■ EXERCISE REQUIREMENTS
Please reproduce the following records exactly as they appear.
Segment Open
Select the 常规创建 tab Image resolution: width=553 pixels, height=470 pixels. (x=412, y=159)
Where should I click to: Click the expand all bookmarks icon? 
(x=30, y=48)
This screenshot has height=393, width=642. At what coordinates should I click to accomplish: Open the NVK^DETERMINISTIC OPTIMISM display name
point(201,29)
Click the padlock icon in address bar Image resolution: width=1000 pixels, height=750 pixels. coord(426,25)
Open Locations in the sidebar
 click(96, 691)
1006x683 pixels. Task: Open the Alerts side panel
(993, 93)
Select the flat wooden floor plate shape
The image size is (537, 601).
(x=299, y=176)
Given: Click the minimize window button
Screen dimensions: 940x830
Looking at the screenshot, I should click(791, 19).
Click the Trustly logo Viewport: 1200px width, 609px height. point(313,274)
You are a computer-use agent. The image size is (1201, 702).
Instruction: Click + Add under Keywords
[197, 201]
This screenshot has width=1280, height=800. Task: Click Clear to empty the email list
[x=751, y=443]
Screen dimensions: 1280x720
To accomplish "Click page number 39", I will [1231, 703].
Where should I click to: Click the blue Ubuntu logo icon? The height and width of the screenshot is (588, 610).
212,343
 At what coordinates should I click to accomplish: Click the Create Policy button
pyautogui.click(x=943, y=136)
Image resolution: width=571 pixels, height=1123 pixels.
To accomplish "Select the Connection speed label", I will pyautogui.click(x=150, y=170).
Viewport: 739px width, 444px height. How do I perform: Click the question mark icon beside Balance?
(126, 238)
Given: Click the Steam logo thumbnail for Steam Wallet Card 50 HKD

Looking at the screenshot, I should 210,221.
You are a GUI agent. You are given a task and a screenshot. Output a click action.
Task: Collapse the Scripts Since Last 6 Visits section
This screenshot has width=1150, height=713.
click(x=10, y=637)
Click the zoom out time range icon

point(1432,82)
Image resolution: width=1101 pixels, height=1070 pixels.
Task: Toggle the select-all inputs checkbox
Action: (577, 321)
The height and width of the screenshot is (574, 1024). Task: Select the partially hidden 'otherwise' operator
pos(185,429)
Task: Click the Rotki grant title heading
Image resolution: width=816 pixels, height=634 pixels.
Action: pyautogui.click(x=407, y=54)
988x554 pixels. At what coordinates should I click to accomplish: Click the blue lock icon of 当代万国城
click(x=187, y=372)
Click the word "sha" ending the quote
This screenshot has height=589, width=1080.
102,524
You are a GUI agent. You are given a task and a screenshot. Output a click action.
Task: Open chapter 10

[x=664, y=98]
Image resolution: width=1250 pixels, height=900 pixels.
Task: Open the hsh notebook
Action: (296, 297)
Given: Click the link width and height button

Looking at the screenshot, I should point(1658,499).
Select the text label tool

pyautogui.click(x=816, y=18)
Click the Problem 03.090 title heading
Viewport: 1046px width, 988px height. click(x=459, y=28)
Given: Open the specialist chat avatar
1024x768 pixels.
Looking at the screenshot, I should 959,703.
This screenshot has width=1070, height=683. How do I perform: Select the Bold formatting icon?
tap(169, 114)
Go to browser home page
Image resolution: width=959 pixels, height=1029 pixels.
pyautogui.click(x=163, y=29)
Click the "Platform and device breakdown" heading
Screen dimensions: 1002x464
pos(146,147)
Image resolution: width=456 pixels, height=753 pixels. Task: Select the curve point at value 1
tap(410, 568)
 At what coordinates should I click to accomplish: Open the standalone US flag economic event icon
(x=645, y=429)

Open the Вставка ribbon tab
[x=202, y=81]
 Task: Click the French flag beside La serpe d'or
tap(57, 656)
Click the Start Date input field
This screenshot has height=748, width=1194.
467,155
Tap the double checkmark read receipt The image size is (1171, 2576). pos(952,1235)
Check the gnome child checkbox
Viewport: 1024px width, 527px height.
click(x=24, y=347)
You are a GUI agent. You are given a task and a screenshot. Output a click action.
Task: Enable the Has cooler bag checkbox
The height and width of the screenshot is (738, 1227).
Segment Closed
■ EXPECTED ANSWER
Select the 常规创建 tab Image resolution: width=553 pixels, height=470 pixels. (x=412, y=159)
Where should I click to: Click the expand all bookmarks icon? 
(x=30, y=48)
This screenshot has height=393, width=642. At what coordinates should I click to accomplish: Open the NVK^DETERMINISTIC OPTIMISM display name
point(201,29)
Click the padlock icon in address bar Image resolution: width=1000 pixels, height=750 pixels. coord(426,25)
Open Locations in the sidebar
 click(96, 691)
1006x683 pixels. Task: Open the Alerts side panel
(993, 93)
Select the flat wooden floor plate shape
The image size is (537, 601).
(x=299, y=176)
Given: Click the minimize window button
Screen dimensions: 940x830
Looking at the screenshot, I should click(791, 19).
Click the Trustly logo Viewport: 1200px width, 609px height. point(313,274)
You are a computer-use agent. The image size is (1201, 702).
Instruction: Click + Add under Keywords
[197, 201]
This screenshot has width=1280, height=800. Task: Click Clear to empty the email list
[x=751, y=443]
Screen dimensions: 1280x720
To accomplish "Click page number 39", I will [1231, 703].
Where should I click to: Click the blue Ubuntu logo icon? The height and width of the screenshot is (588, 610).
212,343
 At what coordinates should I click to accomplish: Click the Create Policy button
pyautogui.click(x=943, y=136)
Image resolution: width=571 pixels, height=1123 pixels.
To accomplish "Select the Connection speed label", I will pyautogui.click(x=150, y=170).
Viewport: 739px width, 444px height. How do I perform: Click the question mark icon beside Balance?
(126, 238)
Given: Click the Steam logo thumbnail for Steam Wallet Card 50 HKD

Looking at the screenshot, I should 210,221.
You are a GUI agent. You are given a task and a screenshot. Output a click action.
Task: Collapse the Scripts Since Last 6 Visits section
This screenshot has width=1150, height=713.
click(x=10, y=637)
Click the zoom out time range icon

point(1432,82)
Image resolution: width=1101 pixels, height=1070 pixels.
Task: Toggle the select-all inputs checkbox
Action: (577, 321)
The height and width of the screenshot is (574, 1024). Task: Select the partially hidden 'otherwise' operator
pos(185,429)
Task: Click the Rotki grant title heading
Image resolution: width=816 pixels, height=634 pixels.
Action: pyautogui.click(x=407, y=54)
988x554 pixels. At what coordinates should I click to accomplish: Click the blue lock icon of 当代万国城
click(x=187, y=372)
Click the word "sha" ending the quote
This screenshot has height=589, width=1080.
102,524
You are a GUI agent. You are given a task and a screenshot. Output a click action.
Task: Open chapter 10

[x=664, y=98]
Image resolution: width=1250 pixels, height=900 pixels.
Task: Open the hsh notebook
Action: (296, 297)
Given: Click the link width and height button

Looking at the screenshot, I should point(1658,499).
Select the text label tool

pyautogui.click(x=816, y=18)
Click the Problem 03.090 title heading
Viewport: 1046px width, 988px height. click(x=459, y=28)
Given: Open the specialist chat avatar
1024x768 pixels.
Looking at the screenshot, I should 959,703.
This screenshot has width=1070, height=683. How do I perform: Select the Bold formatting icon?
tap(169, 114)
Go to browser home page
Image resolution: width=959 pixels, height=1029 pixels.
pyautogui.click(x=163, y=29)
Click the "Platform and device breakdown" heading
Screen dimensions: 1002x464
pos(146,147)
Image resolution: width=456 pixels, height=753 pixels. Task: Select the curve point at value 1
tap(410, 568)
 At what coordinates should I click to accomplish: Open the standalone US flag economic event icon
(x=645, y=429)

Open the Вставка ribbon tab
[x=202, y=81]
 Task: Click the French flag beside La serpe d'or
tap(57, 656)
Click the Start Date input field
This screenshot has height=748, width=1194.
467,155
Tap the double checkmark read receipt The image size is (1171, 2576). pos(952,1235)
Check the gnome child checkbox
Viewport: 1024px width, 527px height.
click(x=24, y=347)
You are a GUI agent. You are given a task and a screenshot. Output a click action.
Task: Enable the Has cooler bag checkbox
The height and width of the screenshot is (738, 1227).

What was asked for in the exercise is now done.